----- GIVEN DATA -----

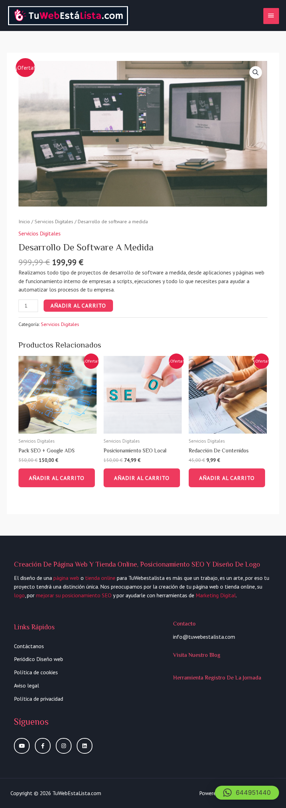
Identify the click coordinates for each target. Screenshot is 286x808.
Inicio (24, 221)
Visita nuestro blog (196, 655)
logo (19, 595)
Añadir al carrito (78, 305)
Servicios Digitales (54, 221)
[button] (247, 793)
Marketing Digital (216, 595)
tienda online (100, 577)
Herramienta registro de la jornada (217, 677)
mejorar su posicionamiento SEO (74, 595)
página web (66, 577)
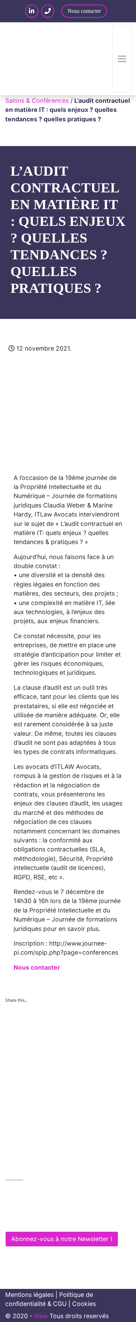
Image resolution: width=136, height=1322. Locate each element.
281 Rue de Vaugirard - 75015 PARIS (63, 1219)
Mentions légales (29, 1294)
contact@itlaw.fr (36, 1205)
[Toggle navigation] (122, 58)
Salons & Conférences (37, 100)
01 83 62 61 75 (34, 1190)
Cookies (84, 1303)
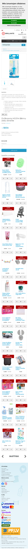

-----

- [SHORT PROBLEM]: Copy the listing above word for word, leaving out the pictures.

- [TASK ANSWER]:
Identify the click coordinates for each target. Screenshot is 286x808.
Inicio (24, 221)
Visita nuestro blog (196, 655)
logo (19, 595)
Añadir al carrito (78, 305)
Servicios Digitales (54, 221)
[button] (247, 793)
Marketing Digital (216, 595)
tienda online (100, 577)
Herramienta registro de la jornada (217, 677)
mejorar su posicionamiento SEO (74, 595)
página web (66, 577)
Image resolution: width=136, height=1322. Locate each element.
281 Rue de Vaugirard - 75015 PARIS (63, 1219)
Mentions légales (29, 1294)
contact@itlaw.fr (36, 1205)
[Toggle navigation] (122, 58)
Salons & Conférences (37, 100)
01 83 62 61 75 (34, 1190)
Cookies (84, 1303)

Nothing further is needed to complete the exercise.